The goal of the Mooncake.jl project is to produce an AD package written entirely in Julia that improves on ForwardDiff.jl, ReverseDiff.jl, and Zygote.jl in several ways.
Please refer to the docs for more info.
Important
Mooncake.jl is maintained primarily by academic researchers at grant-funded
institutions, with correspondingly limited capacity for triage and review. In the spirit of
long-lived projects such as R and TeX, we favour correctness, stability,
and tightly scoped fixes over open-ended expansion.

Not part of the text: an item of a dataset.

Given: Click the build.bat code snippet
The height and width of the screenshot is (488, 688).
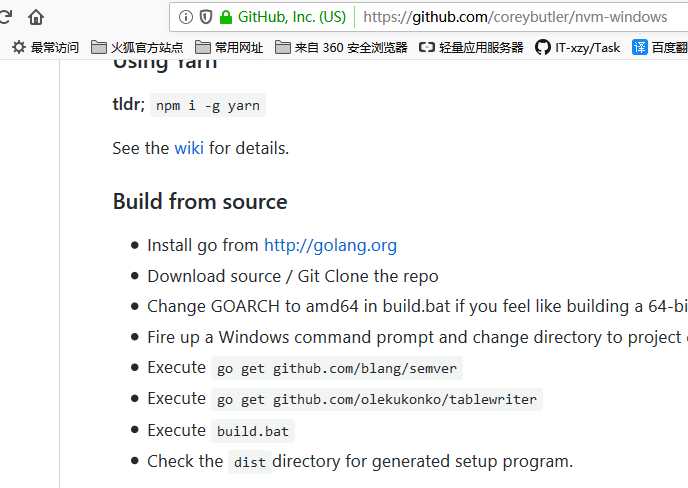Looking at the screenshot, I should (253, 431).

Contributions are most welcome when they concern reproducible defects: incorrect results, unexpected failures, or behaviour at odds with the documented scope. Feature requests, redesign proposals, and debugging queries lacking a minimal reproducible example sit outside what we can reasonably support, as do requests for rules beyond Julia Base, or for behaviour noted on the known limitations page; such issues will generally be closed.
Organisations relying on Mooncake.jl commercially are warmly encouraged to contribute, whether through focused code contributions, financial support, or both.
Check that you're running a version of Julia that Mooncake.jl supports.
See the SUPPORT_POLICY.md file for more info.
There are several ways to interact with Mooncake.jl. To interact directly with Mooncake.jl, use Mooncake's native API, which allows reuse of prepared caches for repeated gradient and Hessian evaluations:
import Mooncake as MC
f(x) = (1 - x[1])^2 + 100 * (x[2] - x[1]^2)^2 # Rosenbrock
x = [1.2, 1.2]
# Reverse mode
grad_cache = MC.prepare_gradient_cache(f, x);
val, grad = MC.value_and_gradient!!(grad_cache, f, x)
# Forward mode
fwd_cache = MC.prepare_derivative_cache(f, x);
val_fwd, grad_fwd = MC.value_and_gradient!!(fwd_cache, f, x)
# Hessian
hess_cache = MC.prepare_hessian_cache(f, x);
val, grad, H = MC.value_gradient_and_hessian!!(hess_cache, f, x)
# val : f(x)
# grad : ∇f(x) (length-n vector)
# H : ∇²f(x) (n×n matrix)You should expect that MC.prepare_*_cache take a little time to run, but that subsequent gradient and hessian calls using the prepared caches are fast. For details, see the interface docs.